§ Objectives
1. Translate this sentence from the design reflection below into Spanish: "This reminds me that learning is about not knowing, but wanting to know."
2. From the design reflection below, return word for word the passage that begins at the words "This challenges me" and stops after the words "too task oriented.".
3. Supply the next part of the design reflection below, starting right after its final sentence.

§ Document
This challenges me to remember when designing to let the design process take me to new places. I want to be more driven by process rather than outcome, and I can practice this in uni assignments, by exploring possibilities and being influenced by what I discover and where the process takes me rather than being more stuck in an idea.
8. Drift. Allow yourself to wander aimlessly. Explore adjacencies. Lack judgement. Postpone criticism.
Sometimes I find it hard to make the time to explore happy accidents, and to postpone criticism, I can be too hard on myself which may lead me to discard an idea before I have developed it more through just drifting rather than being too task oriented.
15. Ask stupid questions. Growth is fuelled by desire and innocence. Asses the answer, not the question. Imagine learning throughout your life at the rate of an infant.
This reminds me that learning is about not knowing, but wanting to know. It would be great to be more childlike in the desire to learn. To learn through play, and to find the whole world exciting and see the possibilites and the intriguing in everything.
23. Stand on someones shoulders. You can travel further carried on the accomplishments of those who came before you. And the view is so much better.
I really need to explore other designers more. I realise that I don't have a favourite designer, and that makes me think that I really need to develop my awareness of other designers, and what has come before and what other people are doing. Just reading these readings has made me realise how exciting ideas there are that I have never explored yet. I want to expand my knowledge of design, what has come before, and get a better view from standing on their shoulders.
29. Think with your mind. Forget technology. Creativity is not device dependant.

§ Collected data
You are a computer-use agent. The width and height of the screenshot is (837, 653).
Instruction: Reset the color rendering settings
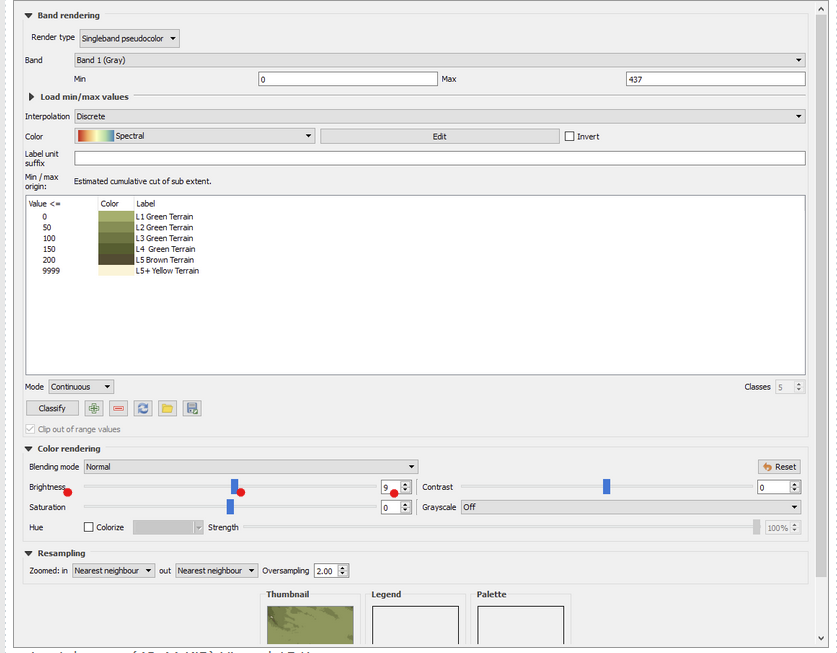click(x=779, y=466)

§ Answers by task
1. Esto me recuerda que aprender no consiste en no saber, sino en querer saber.

2.
This challenges me to remember when designing to let the design process take me to new places. I want to be more driven by process rather than outcome, and I can practice this in uni assignments, by exploring possibilities and being influenced by what I discover and where the process takes me rather than being more stuck in an idea.
8. Drift. Allow yourself to wander aimlessly. Explore adjacencies. Lack judgement. Postpone criticism.
Sometimes I find it hard to make the time to explore happy accidents, and to postpone criticism, I can be too hard on myself which may lead me to discard an idea before I have developed it more through just drifting rather than being too task oriented.

3.
This is a good reminder, because I feel like my skills are lacking, and I don't know how to use certain technology, and this limits my ideas. I need to remember to be creative in thinking, and then seeing how to do it, rather than thinking what I can do with the technology, and limiting my ideas to what I can do. It would be great to grow in skills to be able to achieve ideas, rather than to limit my ideas to what I am able to do.
Joshua Davis - Mentalities and Anomalies
This introduction is very inspiring, he begins saying that he doesn't know what he's doing and that there is power in confusion, mistakes and failures. It made me feel excited to remember the importance of trying new things just to see what happens, and that accidents and mistakes can be a very rich source of ideas.
He talks about testing things to the limits and seeing how far you can take it. And finding inspiration in black holes, anomalies and things that don't make sense. He makes the observation that while most people think that people have a 2 second attention span for catching attention on the web, his site draws people into participation even though (or because) they don't fully understand.
This made me think alot about what it is that makes things interesting, what makes a design catch your interst may be the things that intrigue you, or that don't explain themselves, and make you think and form associations of your own. He notes that people want to be less passive, they want to be involved and have a say, and effect how things turn out because of their involvement rather than just viewing.
His questions made me think about my experience and foundations, mentality and thinking. Its interesting to conciously be aware of the foundation that I am trying to design out of rather than just trying to produce a design. To think about what excites me, what I think about, what interests me and why. Would the things that inetest me translate into things that other people know and have experienced too. He talks about foundations as being stable but never static. If the foundations are static, they are dead. This reminds me about the way I am designing out of experience that is growing and changing, not constant.
I found this introduction extrememly inspiring, and made me want to explore Joshua Davis work and ideas further.